======== Text passage ========

When it comes to the world of stunt work, anyone in the business will tell you that Jesse Johnson is a true pro. Nephew of the legendary Vic Armstrong, you’ve probably already seen his work as a stunt man and stunt coordinator many times over, such hits as “Total Recall”, “Starship Troopers”, “The Thin Red Line”, “Terminator 3: Rise of the Machines”, “Alice in Wonderland”, “The Amazing Spider-Man”, and James Cameron’s “Avatar” are just a few of the movies where he’s worked his craft in his nearly three-decade long career.
After the turn of the century, Jesse also began to transition into directing action films, and in recent years, has sat in the director’s chair for “Savage Dog”, “Accident Man”, and “The Debt Collector”. His latest crack at action filmmaking is the long-awaited action ensemble, “Triple Threat“, which brings together a certifiable dream team of martial arts movie royalty, including (eye-opening insights about) Tony Jaa, Iko Uwais, Tiger Chen, Scott Adkins, Michael Jai White, Jeeja Yanin, Michael Bisping, and Ron Smoorenburg.
Today, Jesse sits down with KFK to share an exclusive behind the scenes look at the making of “Triple Threat”, and the process of bringing the film’s massive ensemble of action stars together, along with offering an idea on where he’d like to see the film’s titular butt-kickers go in the future!
Hi Jesse, welcome back to Kung Fu Kingdom! Hope you’re keeping well?
Hi Brad, thanks, I’m doing great, happy to be back!
Joining and Making Triple Threat
Fantastic! Well, let’s go ahead and kick off with your role as director of the action ensemble, “Triple Threat”. What can you share about how you became involved with the film?
It was during “Accident Man” when Arclight Films got in touch with me about “Triple Threat”. Tiger Chen had originated the concept behind the film as an ensemble of Asian martial artists. It was the first I’d heard of it when they contacted me, and I thought it was a fantastic concept. Everything actually moved very quickly on the film, because with the option they had taken on the film, it had to be in production within a year. So I was on a flight to Thailand within about three or four weeks of coming aboard.
Talk about hitting the ground running. On that note, in “Triple Threat”, you had the opportunity to direct an ensemble of action stars, including Iko Uwais, Tiger Chen, Scott Adkins, Michael Jai White, Celina Jade, Michael Bisping, Ron Smoorenburg, and Jeeja Yanin. What can you share about the making of “Triple Threat” with such a massive martial arts ensemble?
Well, when I came aboard, Tiger, Tony Jaa, and Iko Uwais were the only ones attached. Tiger had been shopping the idea around for some time before. There had also been two previous iterations of the script, and they’d gone through a number of rewrites. So when I came on, we were working on the most basic ideas for the film. Dwayne Smith also came onto the film and worked on the script that ultimately became the shooting script.

======== Data listing ========

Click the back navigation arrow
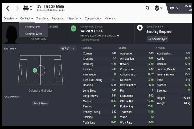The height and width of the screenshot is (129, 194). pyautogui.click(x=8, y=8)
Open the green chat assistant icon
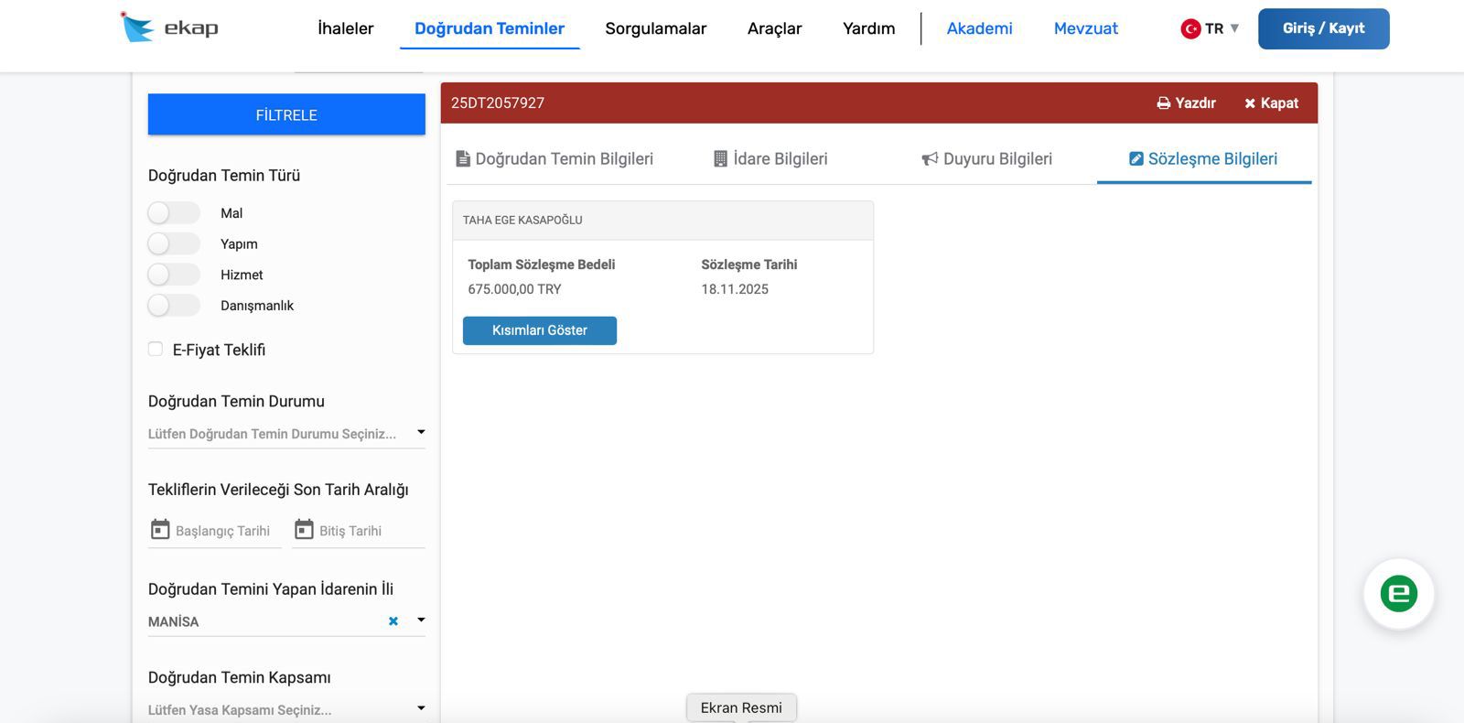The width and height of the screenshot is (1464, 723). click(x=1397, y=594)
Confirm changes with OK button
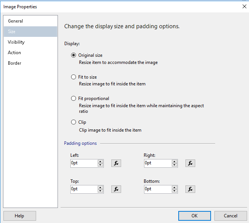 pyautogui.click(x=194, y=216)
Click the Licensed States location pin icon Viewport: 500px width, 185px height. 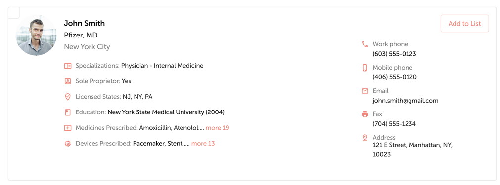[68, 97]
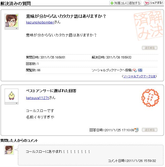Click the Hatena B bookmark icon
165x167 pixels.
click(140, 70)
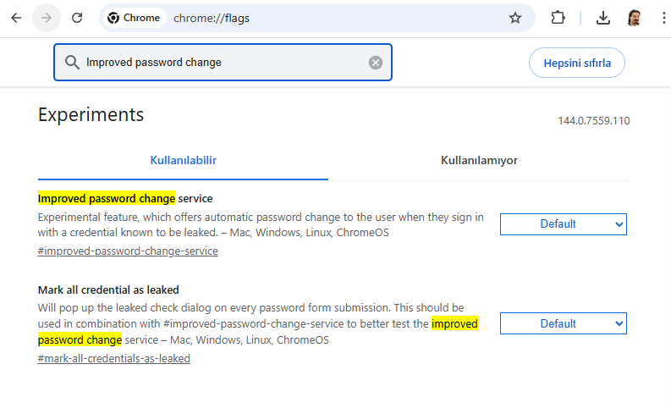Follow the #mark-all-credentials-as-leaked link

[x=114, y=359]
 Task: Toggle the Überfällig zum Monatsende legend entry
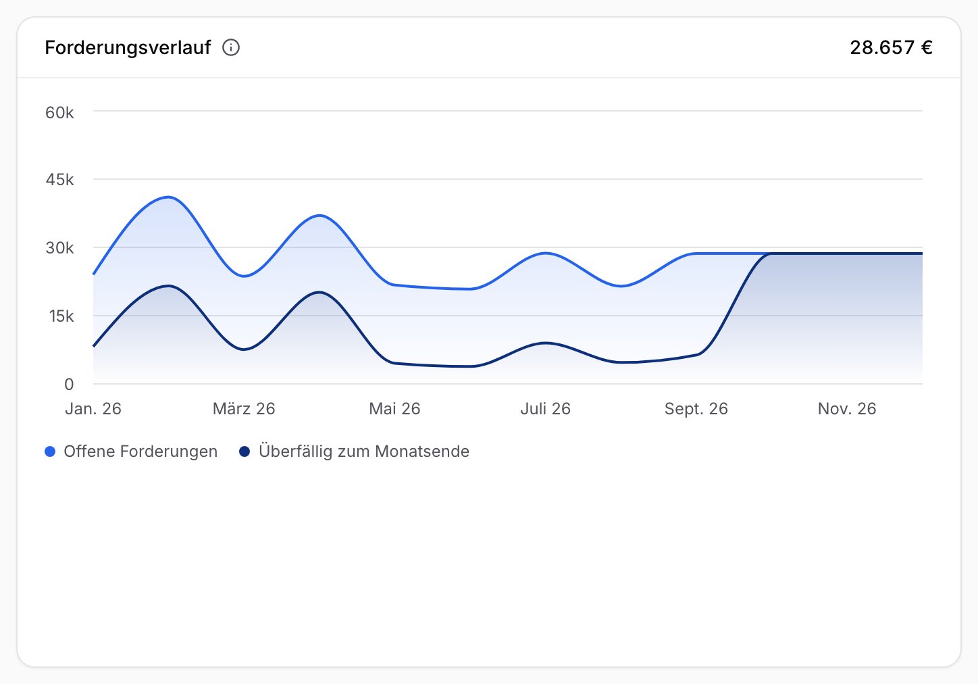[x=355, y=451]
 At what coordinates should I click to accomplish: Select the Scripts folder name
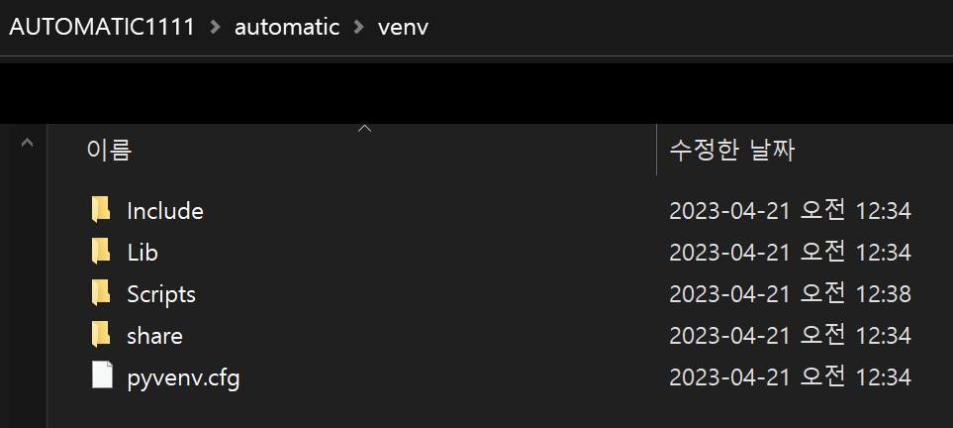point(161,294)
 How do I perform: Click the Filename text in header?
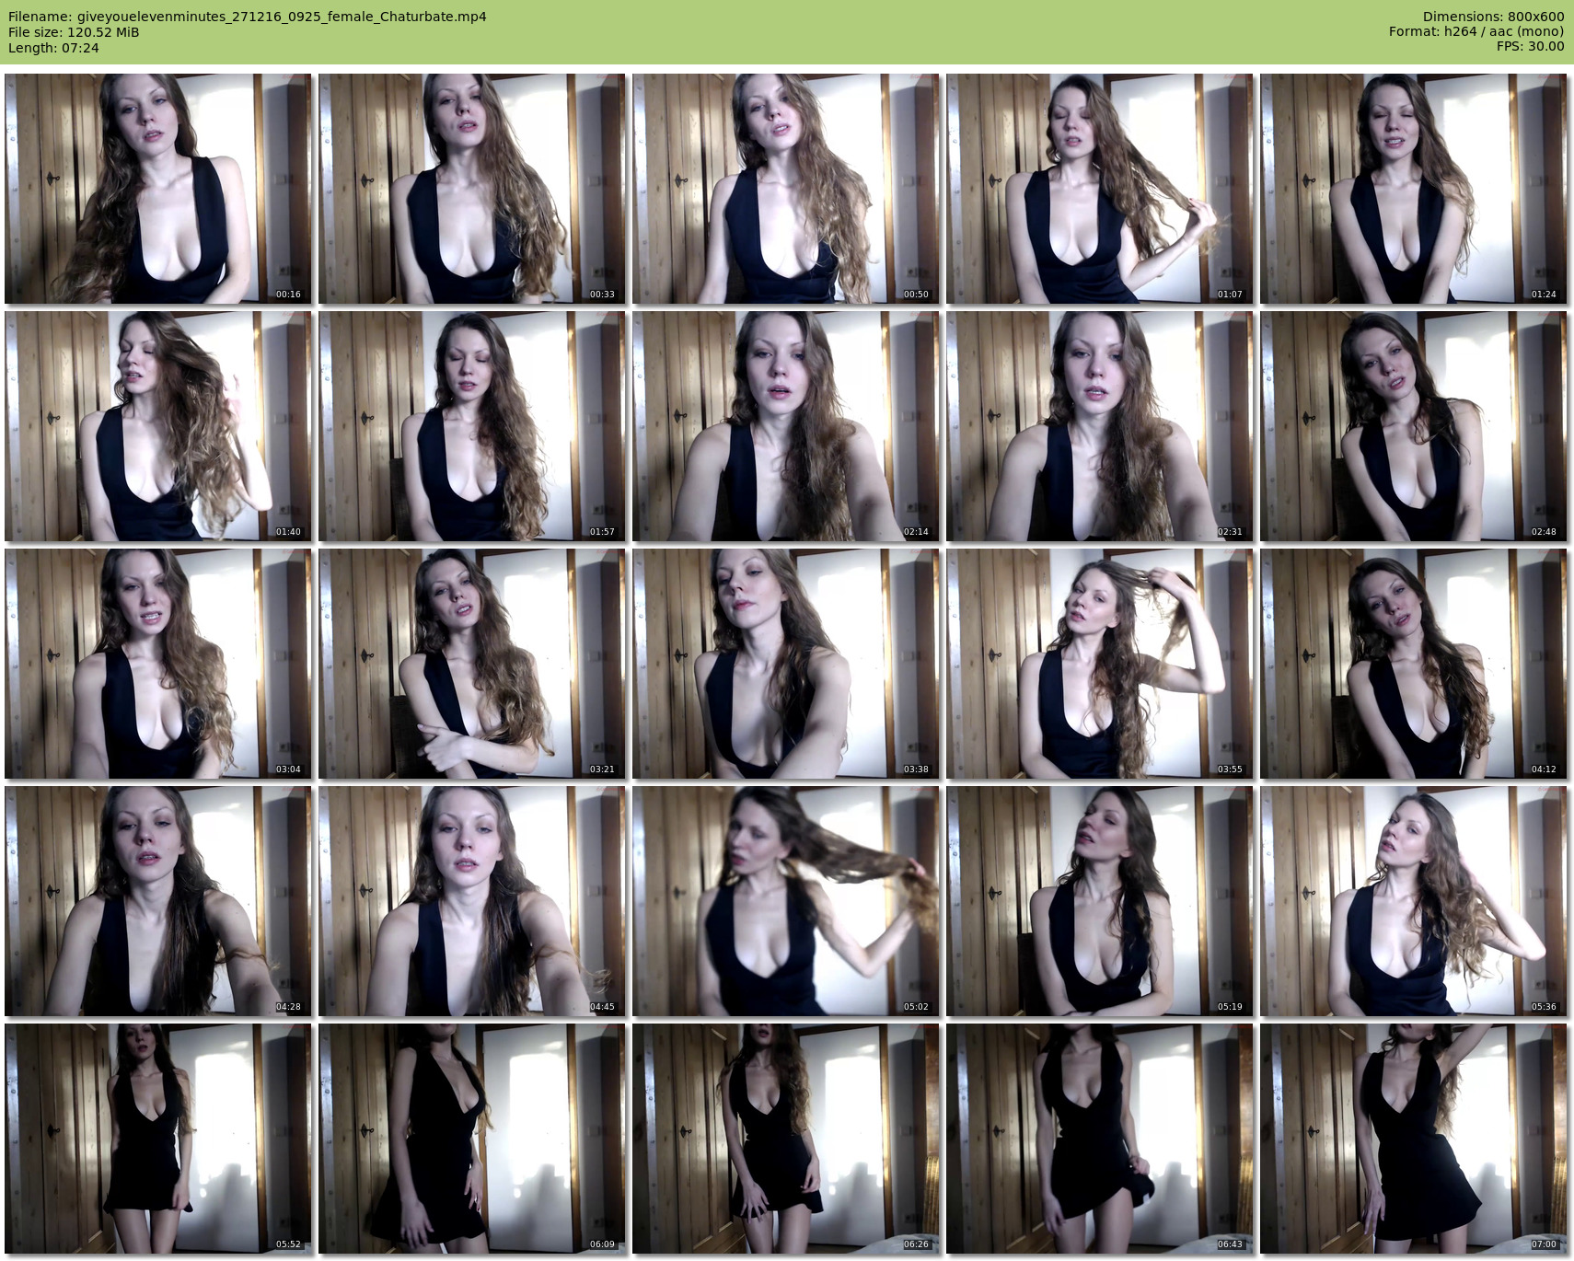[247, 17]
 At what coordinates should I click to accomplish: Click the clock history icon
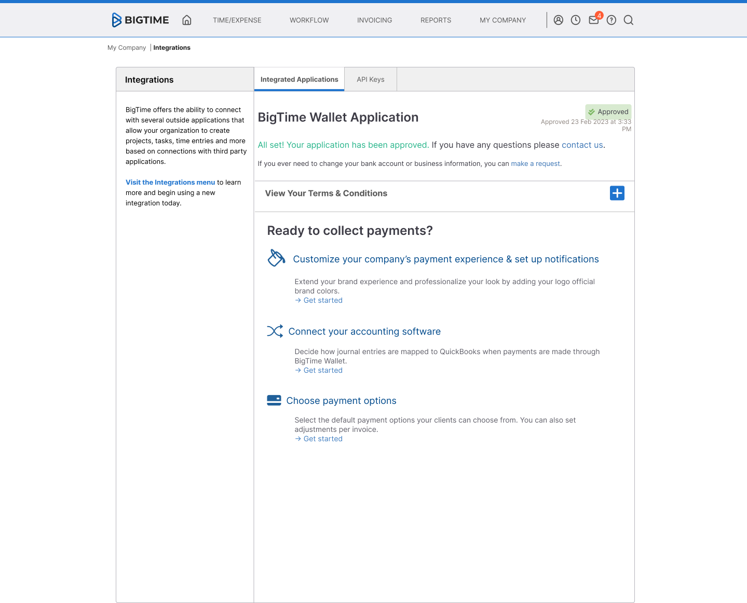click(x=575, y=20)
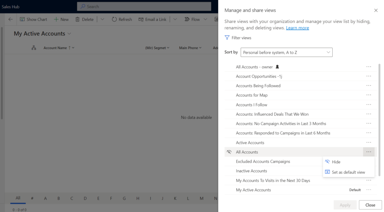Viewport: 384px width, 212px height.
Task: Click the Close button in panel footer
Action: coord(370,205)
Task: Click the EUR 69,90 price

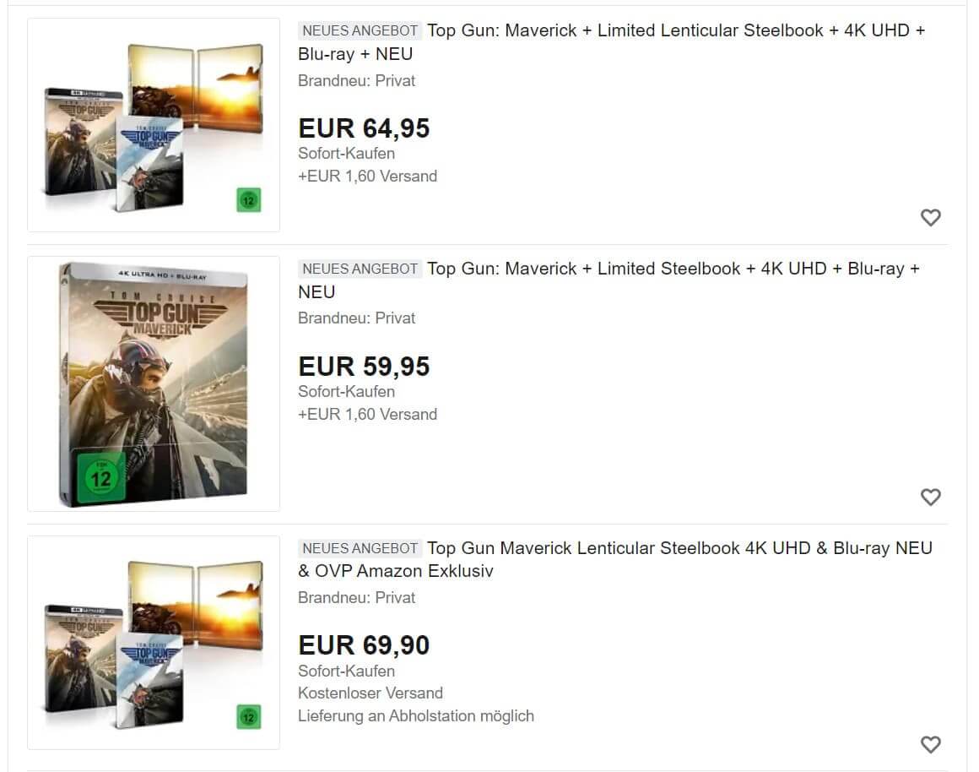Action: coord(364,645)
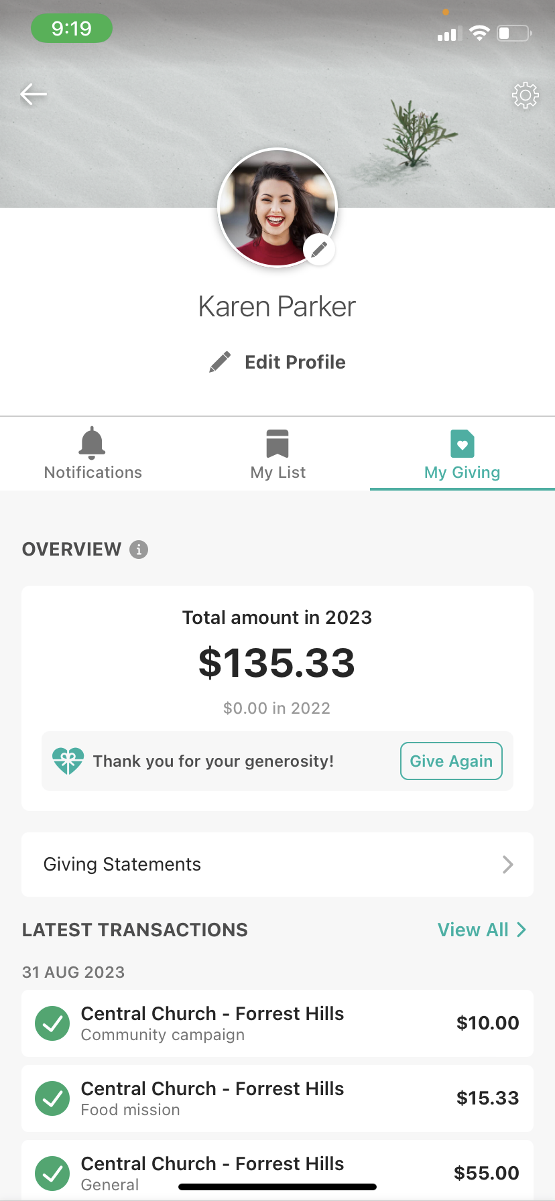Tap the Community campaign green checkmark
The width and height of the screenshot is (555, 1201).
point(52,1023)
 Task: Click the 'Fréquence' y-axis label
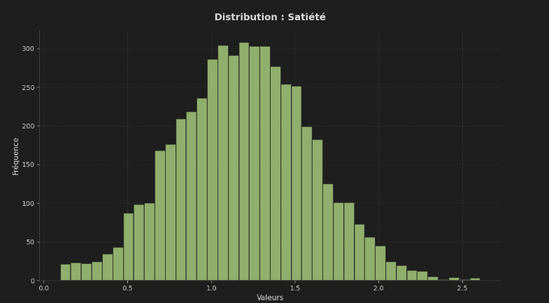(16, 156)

========

*Problems to solve:*
(A) In the interview with Jesse Johnson about Triple Threat, which company got in touch with him about directing the film?
(B) Do these statements agree with the interview with Jesse Johnson? (i) Tiger Chen came up with the idea for Triple Threat as an ensemble of Asian martial artists. (ii) Scott Adkins was already attached to the film when Johnson came aboard. (iii) The film had to be in production within a year.
(C) Carry on the interview with Jesse Johnson about Triple Threat, starting after its last sentence.

*Replies:*
(A) Arclight Films.

(B)
(i) Yes: "Tiger Chen had originated the concept behind the film as an ensemble of Asian martial artists."
(ii) No: "Tiger, Tony Jaa, and Iko Uwais were the only ones attached."
(iii) Yes: "it had to be in production within a year."

(C)
We shot the movie in Thailand, and having worked there as a stuntman before, I had a good idea of how to make the film in that setting. Thailand’s a beautiful country, but there are a lot of difficulties that come with shooting a movie there, and of course, the heat and humidity are off the charts. So I knew what challenges we’d face, but I also knew that our leading guys and the stunt team were very physical and would be up for it. I’d also just worked with Scott Adkins on “Accident Man”, and he’s a great guy to be in the trenches with. He was the first of the larger ensemble to come aboard, and the rest of the cast really fell into place after that. Michael Jai White had also worked on “Accident Man”, so he came on right after Scott. I’ve also had a long working relationship with Dominique Vandenberg, and he’s an ex-Legionnaire, so I knew he could handle anything, and we were fortunate to get him on board, as well. I also tried to bring in Ray Park, but we just weren’t able to make the scheduling work.
The other great thing about the cast of “Triple Threat” was that not only were they all really physical, but everyone was so well-versed in martial arts that no one character has the same fighting style as anyone else. So that gave us a lot of creative freedom in doing the action. Everyone really believed the film was going to be something special and they were all totally committed.
On the Action Design for Triple Threat
Absolutely. Speaking of designing the action of “Triple Threat”, what interesting stories can you share about making the film with stunt veteran and action director Tim Man?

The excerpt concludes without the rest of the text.